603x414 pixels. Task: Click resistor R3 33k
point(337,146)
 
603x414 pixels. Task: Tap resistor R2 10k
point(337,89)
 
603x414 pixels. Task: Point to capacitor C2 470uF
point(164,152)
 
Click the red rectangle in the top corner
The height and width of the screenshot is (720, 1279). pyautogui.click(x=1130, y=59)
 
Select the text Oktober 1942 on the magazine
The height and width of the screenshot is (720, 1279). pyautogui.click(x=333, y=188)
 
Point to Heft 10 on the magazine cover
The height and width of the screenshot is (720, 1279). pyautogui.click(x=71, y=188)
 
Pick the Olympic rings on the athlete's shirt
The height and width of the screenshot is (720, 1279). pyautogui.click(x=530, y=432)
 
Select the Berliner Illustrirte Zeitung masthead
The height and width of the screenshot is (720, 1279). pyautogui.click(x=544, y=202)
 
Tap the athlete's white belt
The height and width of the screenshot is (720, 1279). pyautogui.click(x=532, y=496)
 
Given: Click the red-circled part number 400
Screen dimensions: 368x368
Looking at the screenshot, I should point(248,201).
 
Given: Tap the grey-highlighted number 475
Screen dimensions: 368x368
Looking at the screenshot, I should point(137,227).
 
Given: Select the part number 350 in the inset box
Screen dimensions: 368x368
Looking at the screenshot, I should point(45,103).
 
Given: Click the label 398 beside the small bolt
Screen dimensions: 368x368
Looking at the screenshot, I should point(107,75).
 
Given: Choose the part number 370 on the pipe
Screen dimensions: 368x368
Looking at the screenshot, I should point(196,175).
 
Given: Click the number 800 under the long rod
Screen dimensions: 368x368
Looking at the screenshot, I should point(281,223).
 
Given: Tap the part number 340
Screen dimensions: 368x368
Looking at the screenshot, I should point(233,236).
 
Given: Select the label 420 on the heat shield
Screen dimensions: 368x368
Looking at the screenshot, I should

▬▬▬▬▬▬

■ Work to be completed ■
Please revise the listing from the line with "603x414 pixels. Task: Point" up to and including the line with "1279). pyautogui.click(x=530, y=432)", changing "magazine" to "periodical" and leaving everything else as it is. Return only those lines.

■ Solution below ■
603x414 pixels. Task: Point to capacitor C2 470uF
point(164,152)
 
Click the red rectangle in the top corner
The height and width of the screenshot is (720, 1279). pyautogui.click(x=1130, y=59)
 
Select the text Oktober 1942 on the periodical
The height and width of the screenshot is (720, 1279). pyautogui.click(x=333, y=188)
 
Point to Heft 10 on the periodical cover
The height and width of the screenshot is (720, 1279). pyautogui.click(x=71, y=188)
 
Pick the Olympic rings on the athlete's shirt
The height and width of the screenshot is (720, 1279). pyautogui.click(x=530, y=432)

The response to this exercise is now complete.